From the Guidelines
For elderly patients with community-acquired pneumonia who have a penicillin allergy, a respiratory fluoroquinolone such as levofloxacin (750 mg orally or IV once daily for 5-7 days) is typically the antibiotic of choice, as recommended by the Infectious Diseases Society of America/American Thoracic Society consensus guidelines 1. This recommendation is based on the guidelines' strong recommendation for the use of a respiratory fluoroquinolone in penicillin-allergic patients. The guidelines suggest that a respiratory fluoroquinolone and aztreonam are recommended for penicillin-allergic patients.
Some key points to consider when using fluoroquinolones in elderly patients include:
- Potential side effects such as tendon rupture, QT prolongation, and confusion
- Importance of adequate hydration
- Need for dose adjustments in patients with renal impairment
- Consideration of local resistance patterns and the patient's comorbidities when selecting an antibiotic
Alternative options, such as macrolides (e.g., azithromycin) or doxycycline, may be considered for less severe cases or in patients with specific comorbidities or resistance patterns 1. However, the choice of antibiotic should always prioritize the patient's safety and the effectiveness of the treatment against common pneumonia pathogens, including Streptococcus pneumoniae, Haemophilus influenzae, and atypical organisms.
From the FDA Drug Label
1.2 Community-Acquired Bacterial Pneumonia Teflaro is indicated in adult and pediatric patients 2 months of age and older for the treatment of community-acquired bacterial pneumonia (CABP) caused by susceptible isolates of the following Gram-positive and Gram-negative microorganisms: Streptococcus pneumoniae (including cases with concurrent bacteremia), Staphylococcus aureus (methicillin-susceptible isolates only), Haemophilus influenzae, Klebsiella pneumoniae, Klebsiella oxytoca, and Escherichia coli.

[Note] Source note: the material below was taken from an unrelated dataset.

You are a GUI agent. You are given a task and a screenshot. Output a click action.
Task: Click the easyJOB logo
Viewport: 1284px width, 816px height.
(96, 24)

14.2 Community-Acquired Pneumonia: 7 to 14 Day Treatment Regimen Adult inpatients and outpatients with a diagnosis of community-acquired bacterial pneumonia were evaluated in 2 pivotal clinical studies In the first study, 590 patients were enrolled in a prospective, multicenter, unblinded randomized trial comparing levofloxacin 500 mg once daily orally or intravenously for 7 to 14 days to ceftriaxone 1 to 2 grams intravenously once or in equally divided doses twice daily followed by cefuroxime axetil 500 mg orally twice daily for a total of 7 to 14 days
The antibiotic of choice for elderly patients with a history of allergy to penicillin and community-acquired pneumonia (CAP) is levofloxacin.
- Key points:
- Levofloxacin is effective against a broad range of bacteria, including those that cause CAP.
- It has been shown to be effective in treating CAP in clinical studies.
- Teflaro (ceftaroline) is also an option, but it is not the first choice due to its limited spectrum of activity against certain bacteria that can cause CAP. 2 3
From the Research
Antibiotic Treatment for Elderly Patients with CAP and Penicillin Allergy
- The choice of antibiotic for elderly patients with community-acquired pneumonia (CAP) and a history of allergy to penicillin should be guided by the latest recommendations and consideration of local rates and patterns of antimicrobial resistance, as well as individual patient risk factors 4.
- Recommended empiric antimicrobial regimens generally consist of either a beta-lactam plus a macrolide or a respiratory fluoroquinolone alone, however, in patients with a penicillin allergy, a fluoroquinolone or a macrolide may be preferred 4.
- A third-generation fluoroquinolone preparation, such as levofloxacin or moxifloxacin, or a new macrolide such as clarithromycin or azithromycin, can be used as empirical antibiotic therapy for elderly patients with CAP 5.
- The use of beta-lactamase inhibitors and cotrimoxazole (trimethoprim-sulfamethoxazole) is also recommended, with ciprofloxacin as an alternative agent 6.
Considerations for Antibiotic Selection
- The clinical presentation of pneumonia in the elderly may be subtle, lacking the typical acute symptoms, and pneumonia should be suspected in all elderly patients who have fever, altered mental status, or a sudden decline in functional status 4.
- Age-related changes, predisposing risk factors, and causes of CAP should be considered when selecting an antibiotic regimen 4, 7.
- Monotherapy (single agent) should be used whenever possible, and adherence to established guidelines, along with customization of antimicrobial therapy based on local rates and patterns of resistance and patient-specific risk factors, likely will improve the treatment outcome of elderly patients with CAP 6, 4.